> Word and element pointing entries
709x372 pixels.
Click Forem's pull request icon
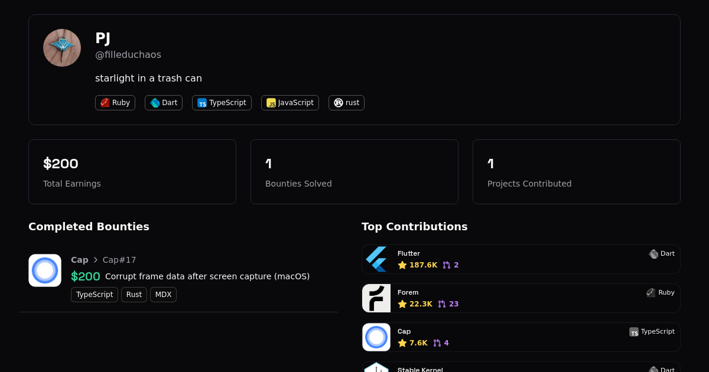tap(442, 304)
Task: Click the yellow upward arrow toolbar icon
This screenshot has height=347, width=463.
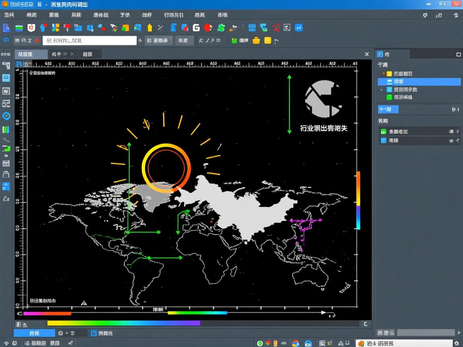Action: [150, 28]
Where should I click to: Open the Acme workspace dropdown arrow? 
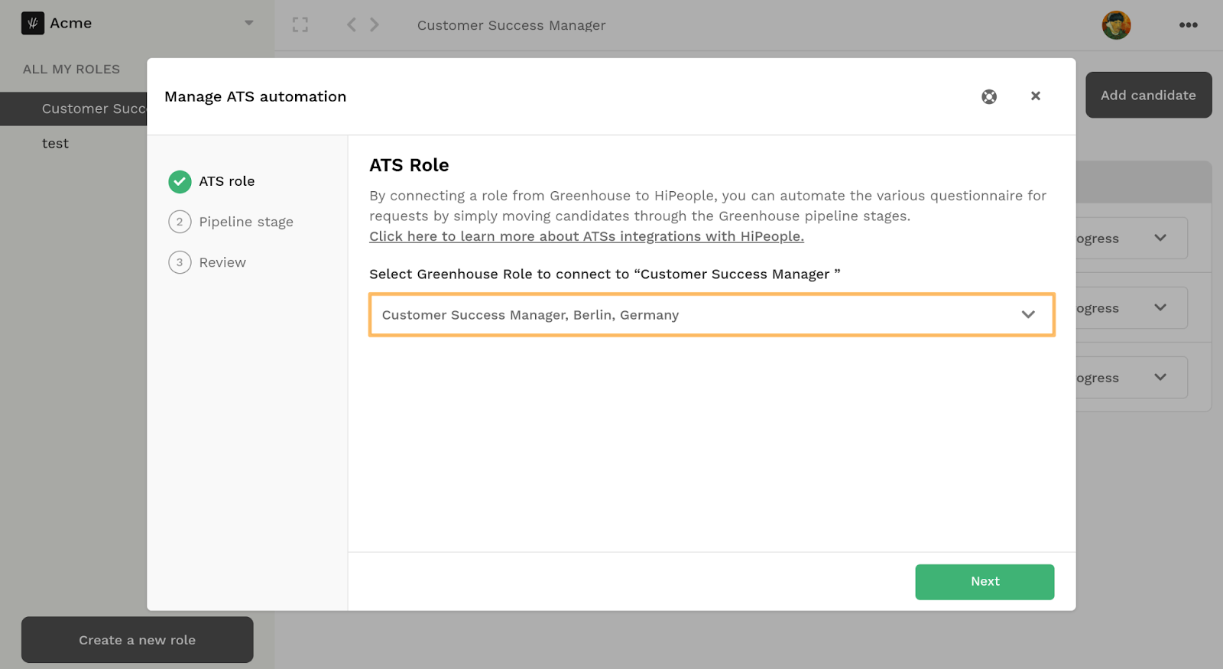248,23
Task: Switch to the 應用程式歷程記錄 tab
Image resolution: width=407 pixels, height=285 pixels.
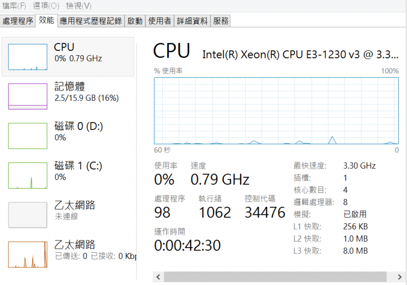Action: (91, 21)
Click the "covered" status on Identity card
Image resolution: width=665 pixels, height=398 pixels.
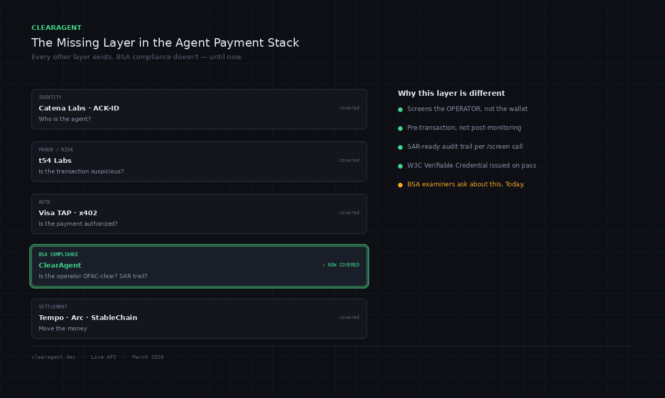(349, 108)
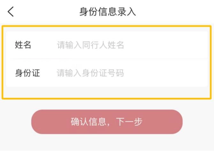Select the name row in the form
The width and height of the screenshot is (214, 152).
coord(107,45)
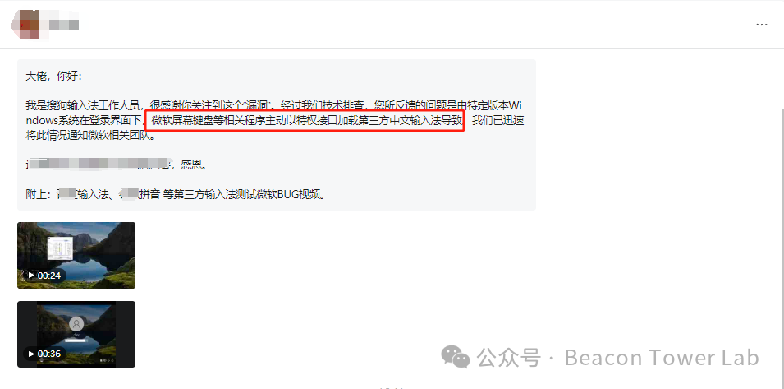Screen dimensions: 784x389
Task: Click the 00:24 duration label
Action: point(49,276)
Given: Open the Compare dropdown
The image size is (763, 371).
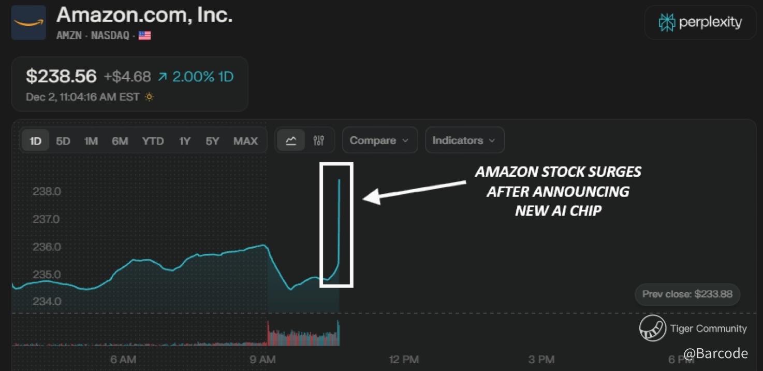Looking at the screenshot, I should pyautogui.click(x=379, y=140).
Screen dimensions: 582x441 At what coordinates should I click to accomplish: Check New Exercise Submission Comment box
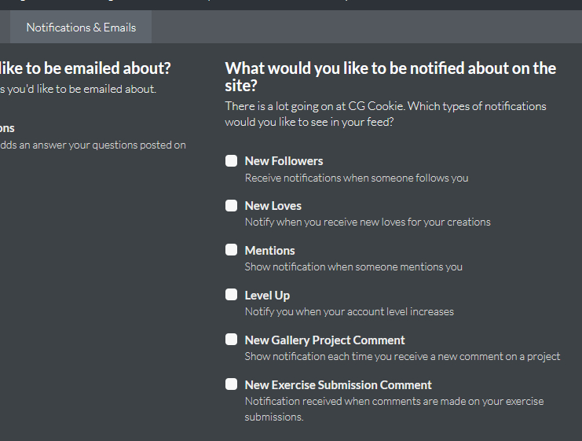[231, 384]
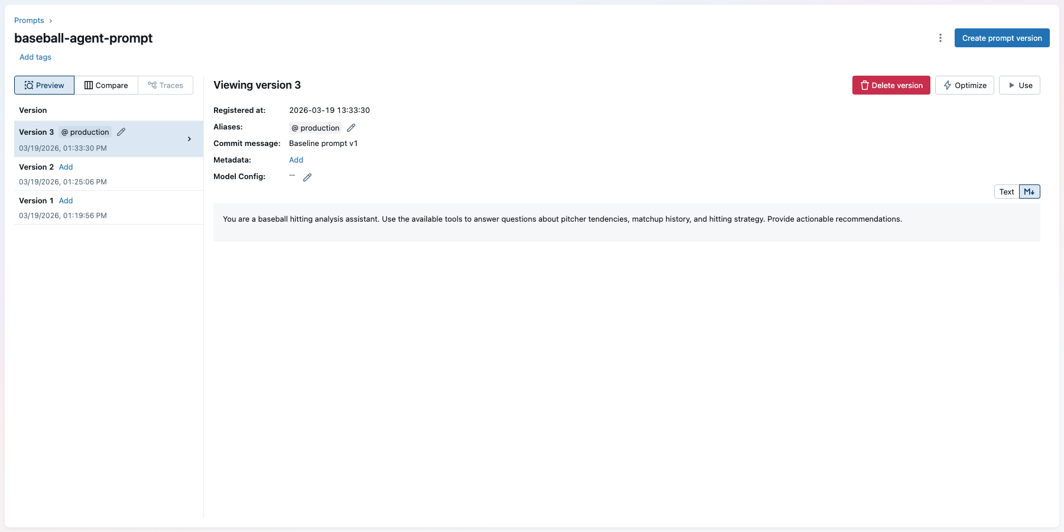
Task: Add an alias to Version 2
Action: (66, 167)
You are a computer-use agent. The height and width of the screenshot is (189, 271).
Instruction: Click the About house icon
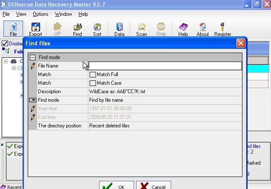tap(203, 29)
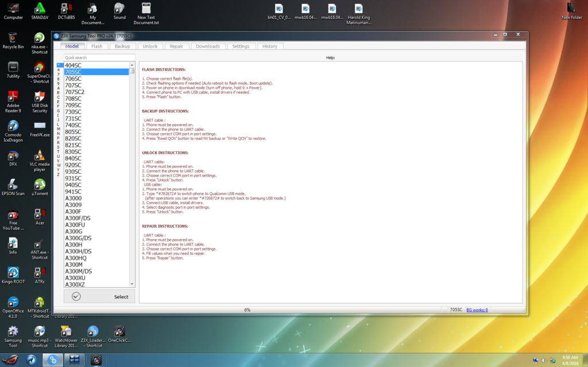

> Exercise goal
Give these lines as a Markdown table with the columns "Row" and "Line", numbering each row and leaving out blank lines. Omit the pictures.

> Response to this task
| Row | Line |
|---|---|
| 1 | 709x372 pixels. |
| 2 | Click Forem's pull request icon |
| 3 | tap(442, 304) |
| 4 | Task: Click the yellow upward arrow toolbar icon |
| 5 | This screenshot has height=347, width=463. |
| 6 | Action: [150, 28] |
| 7 | Where should I click to: Open the Acme workspace dropdown arrow?  |
| 8 | 248,23 |
| 9 | Task: Switch to the 應用程式歷程記錄 tab |
| 10 | Image resolution: width=407 pixels, height=285 pixels. |
| 11 | Action: (91, 21) |
| 12 | Click the "covered" status on Identity card |
| 13 | Image resolution: width=665 pixels, height=398 pixels. |
| 14 | (349, 108) |
| 15 | Select the name row in the form |
| 16 | The width and height of the screenshot is (214, 152). |
| 17 | coord(107,45) |
| 18 | Screen dimensions: 784x389 |
| 19 | Task: Click the 00:24 duration label |
| 20 | Action: point(49,276) |
| 21 | Given: Open the Compare dropdown |
| 22 | The image size is (763, 371). |
| 23 | Looking at the screenshot, I should pyautogui.click(x=379, y=140). |
| 24 | Screen dimensions: 582x441 At what coordinates should I click to accomplish: Check New Exercise Submission Comment box |
| 25 | [231, 384] |
| 26 | Task: Add an alias to Version 2 |
| 27 | Action: (66, 167) |
| 28 | You are a computer-use agent. The height and width of the screenshot is (189, 271). |
| 29 | Instruction: Click the About house icon |
| 30 | tap(203, 29) |